Bodhidharma, the first patriarch of Chan/Zen Buddhism, met the Emperor Wu from when he first reached China on his dangerous voyage from India. When Bodhidharma appeared before him, the Emperor said to him,
“I have built temples and ordained monks; what is my merit?”
Bodhidharma replied, “no merit.”
The Emperor then asks Bodhidharma,
“What is the first principle of the holy teachings?”
Bodhidharma replied, “Vast emptiness, nothing holy.”
When the Emperor heard “Vast emptiness, nothing holy”, he was flummoxed. Finally
he rallied and asked, “Who is standing before me?”

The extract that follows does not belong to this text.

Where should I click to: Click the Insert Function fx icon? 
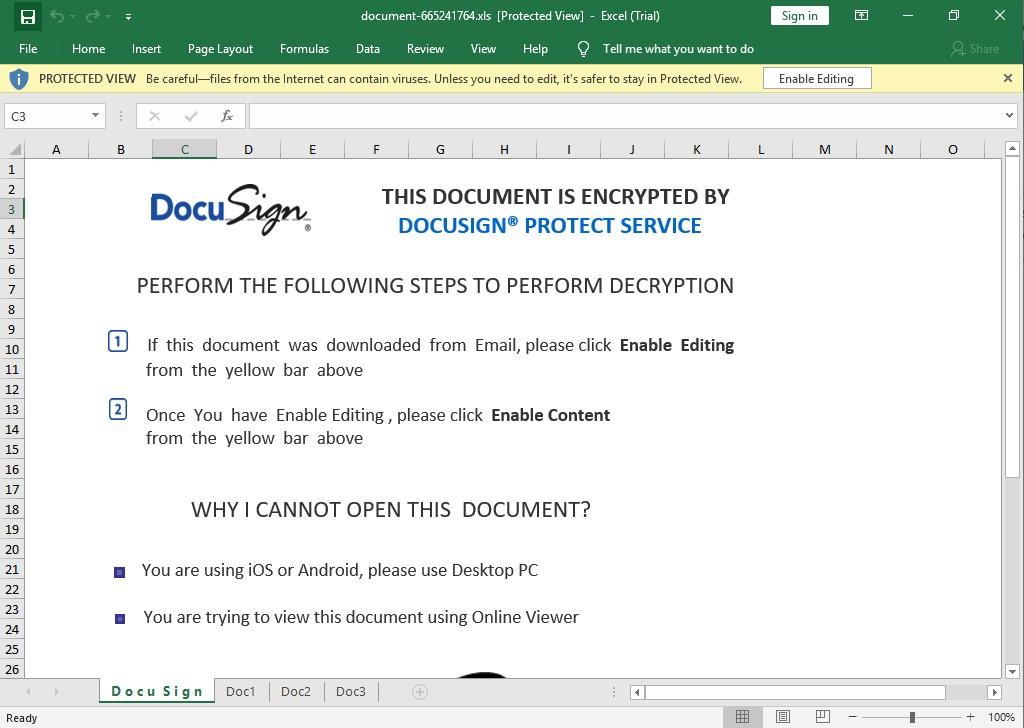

Bodhidharma said, “I don’t know.”
Where I was
Being in my final year of a Bachelor of Communication Design at Billy Blue College of Design in Sydney, Australia, it was time to get ready to take on the world – cue the dreaded “portfolio” class. Here I was encouraged to condense all of “Liam” into a sell-able design service. I looked over my work and over my”self,” everything that made up everything I ever was or ever did and I discovered
A gay, vegan, nerdy, mountain-hippie
who meditates, makes music and designs graphic splendor…
or leeium, a thoughtful.
Where I was going
I had “perfection” planned, or my variant thereof; I would spend another year or so gathering funds to head to Taiwan and train and tonsure as a Buddhist monk in the Fo Guang Shan monastic order. I would thus spend the rest of my life dedicated to the propagation of Humanistic Buddhism.
Where I am now
Sitting at my desk, writing this, allowing a train of thought that, rather than serve a selfishly restricting quest for my vision of perfection, embraces the potential of any given moment to be the best that I can be for myself and all around me.

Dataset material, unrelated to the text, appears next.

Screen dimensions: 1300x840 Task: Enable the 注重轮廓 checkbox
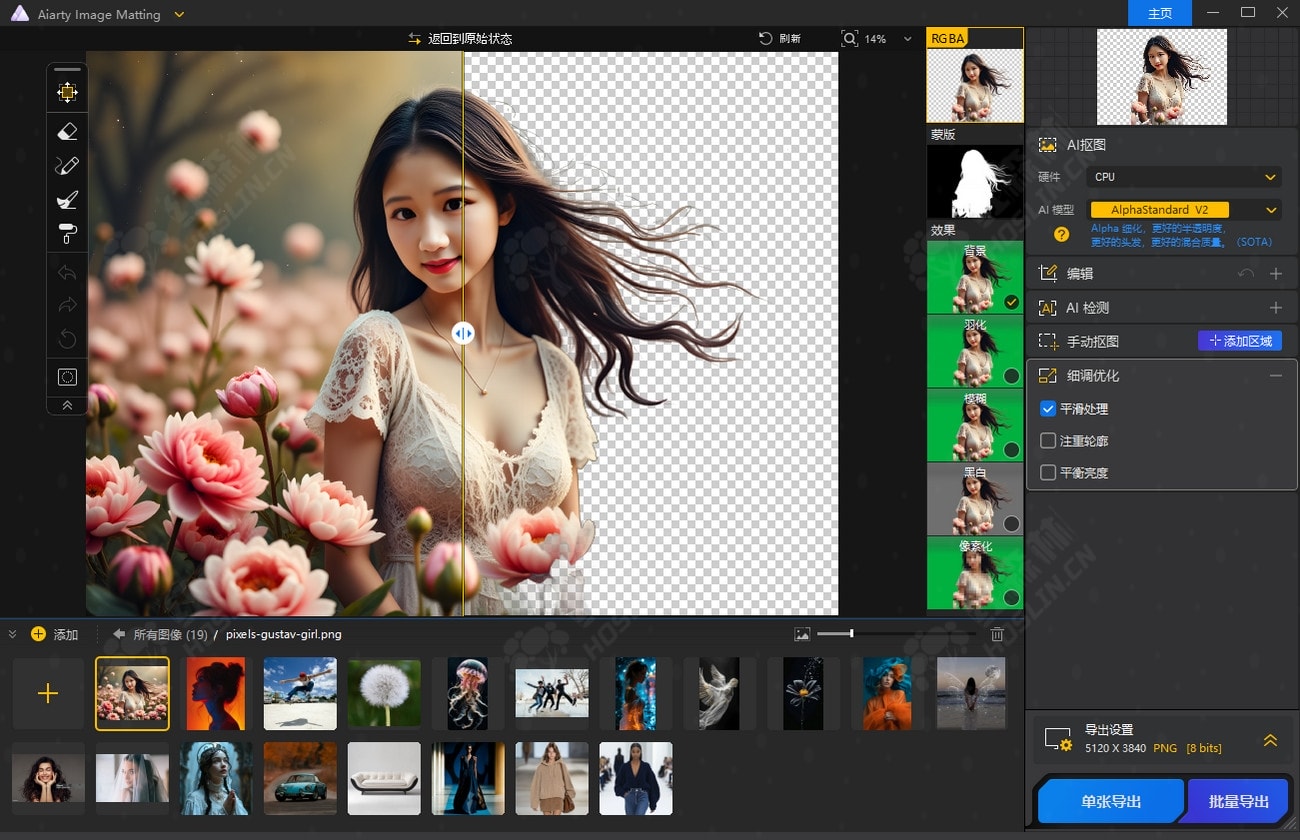[1048, 441]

In all candour, this is a valiant departure from 6 years of Anorexia Nervosa and 20 general years of the quest to prove myself “good enough” for, or to, who knows what. This is now a time of experimentation in which I will discover all of this person, not just the things I “want to see” or, more poignantly, “want to be.”

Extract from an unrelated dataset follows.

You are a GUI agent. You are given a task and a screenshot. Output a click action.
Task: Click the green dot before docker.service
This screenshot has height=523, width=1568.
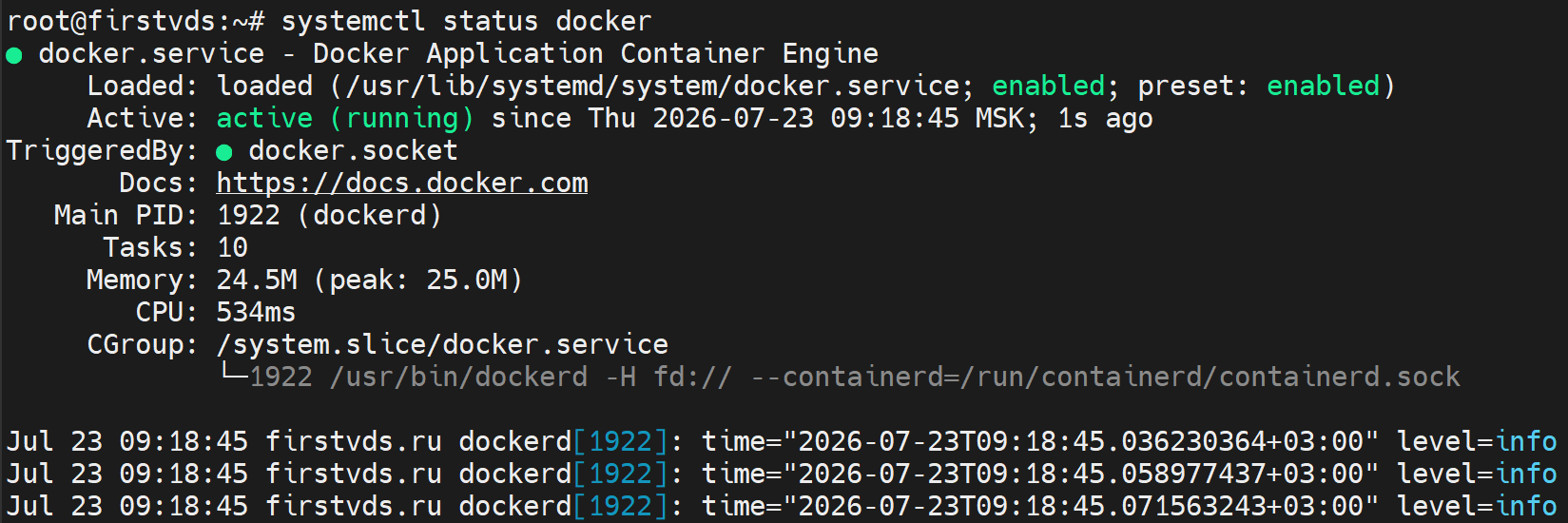(x=14, y=55)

I am a human and everything that comes with that, but, like the rest of us, I am more than that. Let’s get real big! I am life, and everything that means.
Where I am going
While I plan for the future, my immediate priority is how I am doing now and what, with any given situation and its potential, I can do to be of maximum benefit to myself and others. It’s exciting, all of this potential.
Buddhism, like all ancient wisdom, encourages to “live in accord with the conditions in our environment.” Without getting too deep and analytical, just “go with the flow.” We all know how, we just don’t do it.
So Who am I
I don’t know.
But to avoid appearing as if I’m trying to pass off as some next-wave-Bodhidharma, I’ll add, “let’s find out.”